“The clearest way into the universe is through a forest wilderness.” – John Muir

Nostalgia for the days of rambling and roaming through the trees – springtime in California – when the air was thick with pine and my heart was full of adventure and promise.

Skirting the edges of the mountain, on the road into the forest. Occasionally the trees would break for a moment and glimpses of the landscape would appear, wide and vast and lovely. Mother Nature’s silence singing through the valley. I must have pulled over 5 or 6 times on the way up there.

But I liked being within the trees. I don’t know, maybe it has something to do with the fact that I spent the first years of my life in a country without a lot of them. The beach was my playground back then. Then there were the eucalyptus trees of Australia with their distinct scent and the gumnuts that would cover the ground to be trodden on or collected by mini-explorers.

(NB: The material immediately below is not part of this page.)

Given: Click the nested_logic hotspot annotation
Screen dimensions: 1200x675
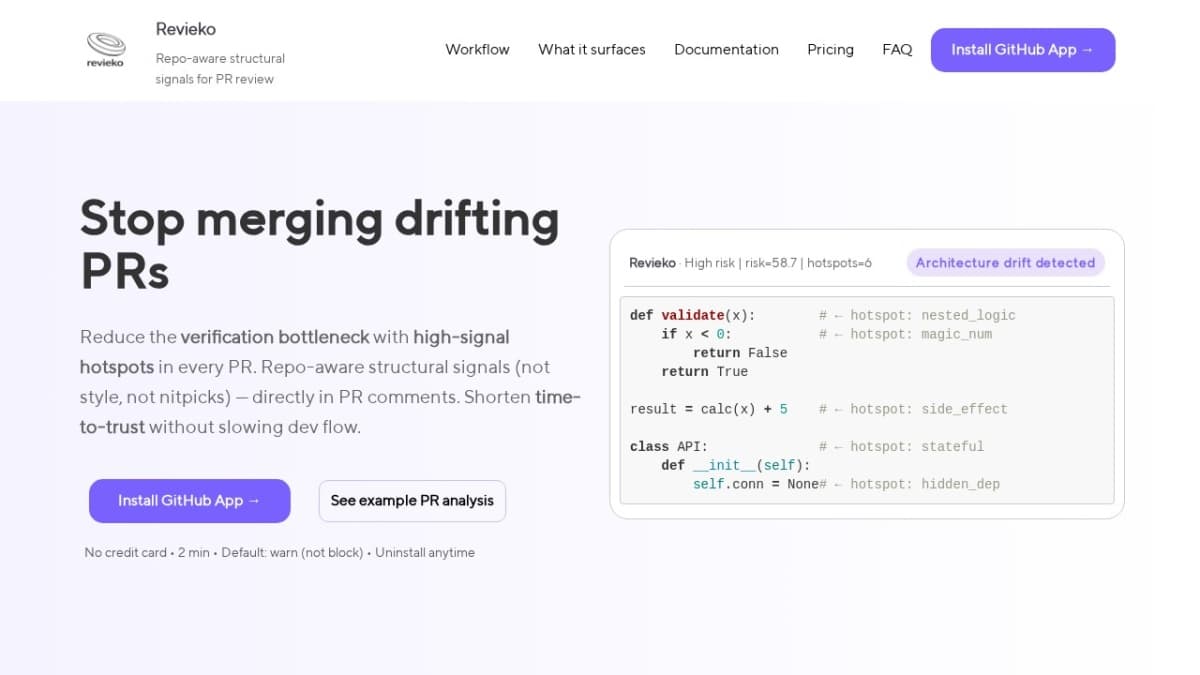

We used to play games under the lemon tree in our garden; we would skip around it and sing a song and all of a sudden we were transported into another world. My memories are hazy from those days, but I remember the worlds we visited. Worlds where magic was real and pixies danced in the sky.

Then there was that big, old willow tree just around the corner, our secret sanctuary. I remember it’s leaves were so thick that it created a sort of leafy cave that we could hide inside – dark but lovely and safe. We would pretend it was our home and cook dinner with sticks and leaves and rocks for our imaginary friends. We made perfume out of soil and rainwater, and with scabby knees and tangled hair we would run home at the end of the day. The world was changing all the time back then, but one thing we knew for sure was that that big, old willow tree would always be there.

The trees at Sequoia were different to the ones I’d known from my childhood. First of all, they were bigger. Bigger even than that willow tree. And they smelled different. Different to that familiar eucalyptus scent from the Australian bush. And there were more of them. More trees than I’d probably ever seen in my life. All huddled together like a peaceful army, stretched as far as the horizon, as far as my eyes could see. And every one of them different, for no two things are the same when created by Earth.

Then I was 7 again. Skipping through the trees like I did back then. The sun was setting and the reddish tones of the forest became ever more rich and vibrant – glowing.

And that smell of pine, oh if you have smelt it you can never forget it.

It follows me now. It haunts me sometimes.

When I smell it I am transported back there, to the middle of the forest, dancing and skipping through the trees.